Clive Shelver, MD, Film & Entertainment Underwriters
Soapie lovers around South Africa were shocked recently to hear the mid-June news that a huge fire had raged out of control for more than three hours at the Henley Studios, destroying the Isidingo
set and taking SABC 3 off air for a few hours in the process. In addition, the fire affected the production of both SABC 1's Generations
soap and SABC 2's Muvhango
soap moving forward.
It was apparently the biggest fire ever to have occurred at the SABC's Auckland Park headquarters - damage so far is estimated in tens of millions of rands. A section of the building was later sealed after the department of labour issued an urgent order. Fortunately, no one was injured in the blaze.
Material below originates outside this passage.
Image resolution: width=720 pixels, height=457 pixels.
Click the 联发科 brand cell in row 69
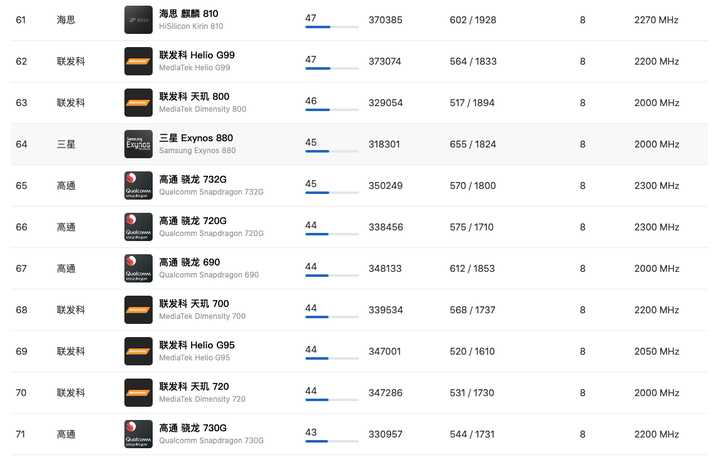(x=71, y=351)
Clive Shelver, the managing director of Film & Entertainment Underwriters, a specialist insurance underwriter underwritten by Compass Insurance, says the recent fire highlights the critically important role of insurance for local production companies to cover themselves against the potential financial impact of such a disaster. Impact of the fire
Questioned on the likely financial impact of the fire, he says, "This would depend on a number of factors such as how many advance episodes were made before the disaster, whether there are back-up facilities available, such as a second equipped studio or other contingency plans in place to allow the production to continue, and what contracts were in place with the crew and cast and any other suppliers."
He adds, "The issue of how long it could take until the set is fully operational would depend on what alternative studios and equipment are available, as well as the availability of set builders to rebuild the necessary damaged sets."
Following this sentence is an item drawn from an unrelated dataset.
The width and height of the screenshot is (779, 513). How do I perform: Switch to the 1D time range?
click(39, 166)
In the case of the Isidingo
producers, Endemol, such matters may not be entirely within their control as they are using SABC facilities. Therefore it is arguably even more important for production companies to try to mitigate potential risks. Shelver advises production companies to take the matter of production insurance seriously and deal with brokers and insurers who are properly versed in film insurance, so the correct cover can be arranged.
He says, "Production companies need to take proper measures to mitigate such risks. Wherever possible, arrange for backup facilities in respect of locations , equipment and so on to be on standby - this will also reduce the cost of your insurance in some instances. Make sure there are proper risk management procedures in place regarding fire and other perils prevention."
According to Shelver, the common risks production companies face include:
- Damage to film, tape or digital card.
- The absence of key crew during filming as a result of an accident before or during shooting.
- Damage to props, sets and wardrobe.
- Damage to third party property whilst filming.
- Loss of filming facilities and locations.
- Loss and/or damage to filming equipment.
- Liability to the public when shooting.
- The inability to meet flight time deadlines as a result of any of the above.
He concludes by advising production companies, "Do not treat your film production insurance as a 'last minute' necessity or a 'grudge' purchase - take time to work out where your risks can be and attempt to cover them adequately."
Clive Shelver began his career in insurance 39 years ago. He is a fellow of the Insurance Institute of South Africa and managing director of Film and Entertainment Underwriters SA, a specialist underwriting agency providing insurance to the film and entertainment industries.